Scientific classification
- Kingdom: Animalia
- Phylum: Chordata
- Class: Aves
- Order: Passeriformes
- Family: Alaudidae
- Genus: Spizocorys
- Species: S. starki
- Binomial name: Spizocorys starki (Shelley, 1902)
- Synonyms: Calandrella starki; Eremalauda starki;

= Stark's lark =

- Genus: Spizocorys
- Species: starki
- Authority: (Shelley, 1902)
- Conservation status: LC
- Synonyms: Calandrella starki, Eremalauda starki

Species of bird

Stark's lark (Spizocorys starki) is a species of lark in the family Alaudidae. It is found in Angola, Botswana, Namibia, and South Africa. Its natural habitats are dry savannah and subtropical or tropical dry shrubland. Captain George Shelley named the species in honour of Arthur Stark.

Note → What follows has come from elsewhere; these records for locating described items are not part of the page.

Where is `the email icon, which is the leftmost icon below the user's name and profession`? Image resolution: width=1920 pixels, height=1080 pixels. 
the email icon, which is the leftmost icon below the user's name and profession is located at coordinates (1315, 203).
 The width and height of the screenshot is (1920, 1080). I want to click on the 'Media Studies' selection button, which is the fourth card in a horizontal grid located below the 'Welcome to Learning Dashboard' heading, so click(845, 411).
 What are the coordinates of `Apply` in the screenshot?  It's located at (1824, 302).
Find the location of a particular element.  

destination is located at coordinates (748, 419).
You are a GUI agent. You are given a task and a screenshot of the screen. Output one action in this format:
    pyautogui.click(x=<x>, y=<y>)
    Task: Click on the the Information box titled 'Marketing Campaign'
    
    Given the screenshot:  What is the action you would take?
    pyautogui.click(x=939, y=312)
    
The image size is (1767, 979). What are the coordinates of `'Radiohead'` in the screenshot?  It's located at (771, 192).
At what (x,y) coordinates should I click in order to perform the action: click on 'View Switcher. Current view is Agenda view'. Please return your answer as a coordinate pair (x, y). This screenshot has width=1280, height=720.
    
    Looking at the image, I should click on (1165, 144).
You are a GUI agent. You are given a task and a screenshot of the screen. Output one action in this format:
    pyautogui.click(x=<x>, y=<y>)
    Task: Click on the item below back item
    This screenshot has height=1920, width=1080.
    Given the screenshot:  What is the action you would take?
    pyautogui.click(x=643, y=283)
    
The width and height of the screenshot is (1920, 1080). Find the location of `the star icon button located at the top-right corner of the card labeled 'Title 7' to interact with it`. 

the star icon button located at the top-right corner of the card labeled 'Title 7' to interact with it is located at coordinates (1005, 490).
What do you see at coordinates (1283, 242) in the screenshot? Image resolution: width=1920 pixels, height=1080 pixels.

==Taxonomy and systematics==
Stark's lark was originally classified in the genus Calandrella and was then moved from the genus Eremalauda to Spizocorys in 2009. This species is alternately named as Stark's short-toed lark.

== Description ==
It is a pale medium-small lark with a pale, stout bill that appears slightly swollen. It exhibits a subtle streaky pattern on its sandy-brown upperparts and a distinct pale eyebrow. The underparts are whitish with faint streaking, and the lark often displays a raised, streaked crest.

== Ecology ==
Stark's Larks are highly mobile, exhibiting nomadic behavior. Following rainfall events, they may form flocks ranging from small groups to large ones, occasionally associating with other species such as sparrow-larks or buntings. These birds exhibit a preference for arid grasslands characterized by gravel substrates, avoiding sandy areas. To cope with high ambient temperatures, they seek shade and assume a posture with an elevated crest, an open mouth, partially closed eyes, and drooped wings. During courtship displays, they perform aerial acrobatics accompanied by a repertoire of trills, whistles, and chirps.